The danger of these poisons, well known to pathologists, is that their effects can be both cumulative and insidious. When such toxic elements are environmental, particularly when they occur in one's everyday surroundings, one can be slowly poisoned without ever becoming aware that something is wrong. Substances now considered highly poisonous were once even prescribed as home remedies, simply because they had no apparent negative effect and their medicinal effect was beneficial. Calomel, a chloride of mercury, was used well into the 1950s as a so-called teething powder for babies, since it was known to soften the gums. The babies' relief, unfortunately, was a mild case of mercury poisoning. At its most severe, mercury poisoning causes teeth to fall out. Because mercury also attacks the nervous system, even the low doses in the teething powder no doubt affected the mental development of millions of smiling babies. And smiling adults, too: President Lincoln supposedly ingested mercury in the pills he took as a laxative, which may have led to his reported propensity to mood swings.

That same treacherous subtlety makes poison the weapon of choice for many murderers, especially the ones who want to conceal the very existence of a crime.
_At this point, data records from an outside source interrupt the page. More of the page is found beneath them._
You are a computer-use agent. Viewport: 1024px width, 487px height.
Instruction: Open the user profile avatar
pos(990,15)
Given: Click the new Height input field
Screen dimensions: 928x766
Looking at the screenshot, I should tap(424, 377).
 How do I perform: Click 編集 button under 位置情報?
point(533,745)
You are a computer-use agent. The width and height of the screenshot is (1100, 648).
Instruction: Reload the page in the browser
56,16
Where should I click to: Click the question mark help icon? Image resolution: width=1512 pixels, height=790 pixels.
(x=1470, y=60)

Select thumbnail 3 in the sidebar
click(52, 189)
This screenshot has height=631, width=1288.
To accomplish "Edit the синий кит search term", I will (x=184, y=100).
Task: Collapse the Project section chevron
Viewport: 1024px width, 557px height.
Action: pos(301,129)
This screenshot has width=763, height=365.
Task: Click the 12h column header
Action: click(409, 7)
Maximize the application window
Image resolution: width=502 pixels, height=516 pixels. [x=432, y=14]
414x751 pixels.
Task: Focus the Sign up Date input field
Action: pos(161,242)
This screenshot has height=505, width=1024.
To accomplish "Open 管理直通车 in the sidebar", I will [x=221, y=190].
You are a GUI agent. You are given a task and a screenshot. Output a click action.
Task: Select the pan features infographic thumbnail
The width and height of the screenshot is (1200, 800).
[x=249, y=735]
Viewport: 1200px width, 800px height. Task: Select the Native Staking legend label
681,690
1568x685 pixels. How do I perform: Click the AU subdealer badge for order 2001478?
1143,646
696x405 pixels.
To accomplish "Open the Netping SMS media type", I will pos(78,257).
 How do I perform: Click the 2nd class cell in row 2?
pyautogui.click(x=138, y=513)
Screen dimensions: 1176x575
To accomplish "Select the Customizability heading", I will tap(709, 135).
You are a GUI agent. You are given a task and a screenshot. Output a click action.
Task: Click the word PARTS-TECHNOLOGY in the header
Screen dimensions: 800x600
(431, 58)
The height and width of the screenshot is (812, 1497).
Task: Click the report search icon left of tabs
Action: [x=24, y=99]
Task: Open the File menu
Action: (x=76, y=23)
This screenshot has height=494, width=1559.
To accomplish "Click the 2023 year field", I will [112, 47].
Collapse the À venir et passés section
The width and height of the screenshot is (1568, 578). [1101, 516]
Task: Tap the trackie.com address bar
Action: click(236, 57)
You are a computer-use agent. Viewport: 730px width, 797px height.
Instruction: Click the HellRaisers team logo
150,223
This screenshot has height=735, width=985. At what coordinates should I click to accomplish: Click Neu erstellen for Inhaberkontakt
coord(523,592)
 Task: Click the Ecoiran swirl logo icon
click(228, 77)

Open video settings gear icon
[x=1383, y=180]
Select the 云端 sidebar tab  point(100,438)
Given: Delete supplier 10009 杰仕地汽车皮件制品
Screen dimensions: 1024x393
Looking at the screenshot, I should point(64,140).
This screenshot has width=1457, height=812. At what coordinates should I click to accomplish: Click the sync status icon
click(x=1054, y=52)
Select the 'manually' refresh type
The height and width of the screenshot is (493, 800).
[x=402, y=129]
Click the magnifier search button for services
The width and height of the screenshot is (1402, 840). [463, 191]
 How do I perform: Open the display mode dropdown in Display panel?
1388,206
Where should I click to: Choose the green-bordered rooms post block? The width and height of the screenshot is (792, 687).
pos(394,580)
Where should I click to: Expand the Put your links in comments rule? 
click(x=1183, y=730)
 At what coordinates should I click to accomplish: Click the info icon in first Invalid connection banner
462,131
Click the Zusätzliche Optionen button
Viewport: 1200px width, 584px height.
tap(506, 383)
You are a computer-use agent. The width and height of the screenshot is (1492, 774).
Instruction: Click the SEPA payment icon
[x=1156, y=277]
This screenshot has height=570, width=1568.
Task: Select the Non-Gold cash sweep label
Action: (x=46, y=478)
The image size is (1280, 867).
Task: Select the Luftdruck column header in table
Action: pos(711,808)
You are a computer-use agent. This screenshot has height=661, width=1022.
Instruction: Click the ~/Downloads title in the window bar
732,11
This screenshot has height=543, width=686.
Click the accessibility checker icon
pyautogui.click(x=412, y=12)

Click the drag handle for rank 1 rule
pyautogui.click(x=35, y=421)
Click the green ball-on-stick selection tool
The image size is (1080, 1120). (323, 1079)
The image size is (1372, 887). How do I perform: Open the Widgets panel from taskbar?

Has the skin on your palms and the soles of your feet been thickening lately? Have you been weary, overly irritable, losing appetite and weight? Are your eyes red and watery? Check that elderberry wine your maiden aunts have been serving you, or those bonbons that keep coming from a secret admirer. You have all the signs of chronic arsenic poisoning.

Then again, if you're losing your hair, watch out! It may be more than bad genes--especially if your body has that tingling feeling, or your hands and feet feel numb from time to time, or you're having trouble sleeping. Someone who would profit from your demise may have read The Pale Horse, a classic Agatha Christie, whose villain used thallium salts to knock off his victims.

Thallium ions are dead ringers for potassium ions, one of the metals essential to health. Thallium, however, does not function quite the same way potassium does. When too much thallium circulates in the blood, it invades all the organs of the body, impairing their operation, destroying hair follicles, muscles, and nerves. Because it takes time for thallium to get into the ceils, large doses may produce no immediate effect. But because it is not readily excreted, thallium continues to build up long after the fatal flagon has been drained. By the time the victim begins hallucinating, turns gray-skinned, becomes paralyzed, and dies, it may be impossible to identify who did the dastardly deed, or when.

The list of the famous who may have been poisoned by one of these devious toxins is a long one, from Pope Clement II to Mozart. Emsley has dug up the dirt on these and a rogue's gallery of lesser-known cases. Today, with analytical techniques that can routinely sniff out minute amounts of toxins, villains can no longer count on getting away with the perfect murder. But if the golden age of poisoning is gone (replaced, to be sure, by other forms of mayhem), in Emsley's book it's still very much alive.

LAURENCE A. MARSCHALL, author of The Supernova Story, is W.K.T. Sahm Professor of Physics at Gettysburg College in Pennsylvania, and director of Project CLEA, which produces widely used simulation software for education in astronomy. He is the 2005 winner of the Education prize of the American Astronomical Society.